Adds Whitney “We’ve seen Wells Fargo play modification games with its own loans. Why wouldn’t they do it with the loans they took on from Wachovia?” On Tuesday on CNBC, Whitney said again “I don’t know if those commercial modifications are going to work.”
In response to analyst expressing doubts that the near $40 billion structured into the purchase of Wachovia for losses in its total portfolio will be enough, CEO John Stumpf spoke out. Stumpf told investors at the Barclays conference this week, Wells Fargo has used $2.2 billion in credits for losses from Wachoiva’s commercial mortgages, or one-fifth of the $10.4 billion in total losses it expects from those loans.
Unfortunately for investors, banks hold CDS liabilities off balance sheet and do not recognize them as a loss until they actually have to pay it. Wachovia at least disclosed in its third quarter 2008 10-K (on note 15) that credit derivatives are a regular part of how they finance commercial activities, and add that such instruments ‘don’t meet the criteria for designation as an accounting hedge’.
Given that a specific number for CDS exposure is not yet tenable, it’s hard to say how many billions are at risk. Yet most market players who follow this bank said when those CMBS de-lever and the derivatives come due, it will be a problem for which Wells is absolutely not adequately capitalized.
To give Wells Fargo credit, it might not even know the size of the problem. BankImplode could not find an analyst who covers the stock to say Wells actually has enough loss reserves built in for it, but regardless the analysts are very concerned about the bank’s health based on the data that they do see. Both Whitney and Paul Miller of FBR Capital Markets both have gone on-air and written in notes to clients that Wells’ loan loss reserves are not enough to handle coming impairments to residential loans. Miller has a recommended stock price of $15 while WFC is currently trading around $29.
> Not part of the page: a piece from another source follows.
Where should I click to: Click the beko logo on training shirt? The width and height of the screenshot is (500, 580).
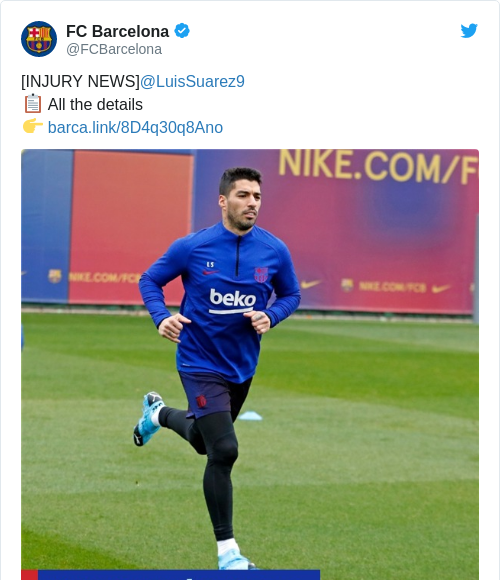point(232,301)
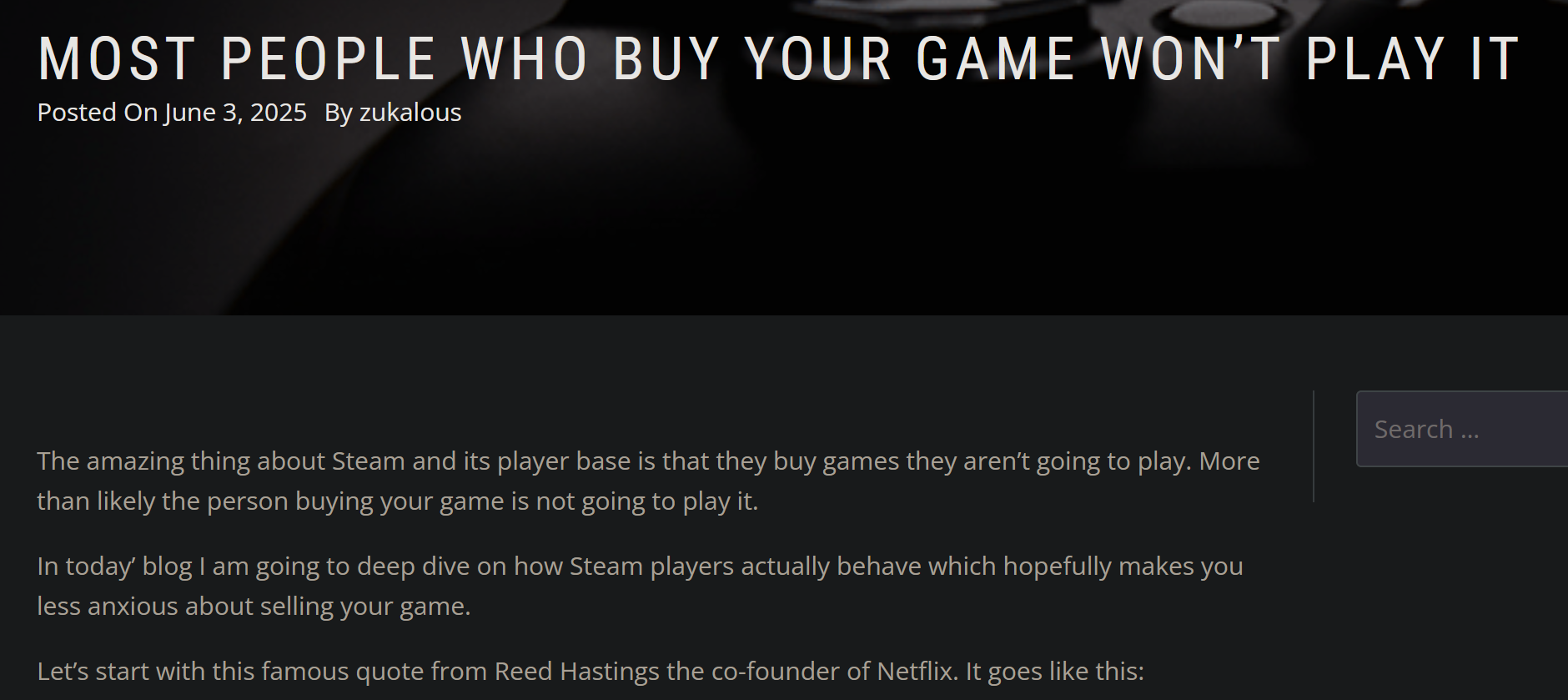Open the June 3, 2025 post date link

click(x=235, y=113)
So could Wells really have enough capital to handle the liability of credit derivatives that will likely come due within the year? As we watch more and more of the junior tranches of commercial mortgage back securities Wachovia sold become worthless, how will Wells Fargo afford to pay for the risk premiums Wachovia promised they’d cover of if the loans blew up? From all indications, the bank cannot meet these obligations unless it raises more capital, sells good assets for a loss, or puts more of that TARP money to use instead of sending it back to taxpayers, as CEO John Stumpf has promised. So much for “earning our way out” of the financial crisis.
[Additional reporting by Chris Gillick]
Editors Note: This reporter holds no relevant stock positions. Teri Buhl is an investigative journalist who has written for Trader Monthly, New York Post, Housingwire, and Dealbreaker.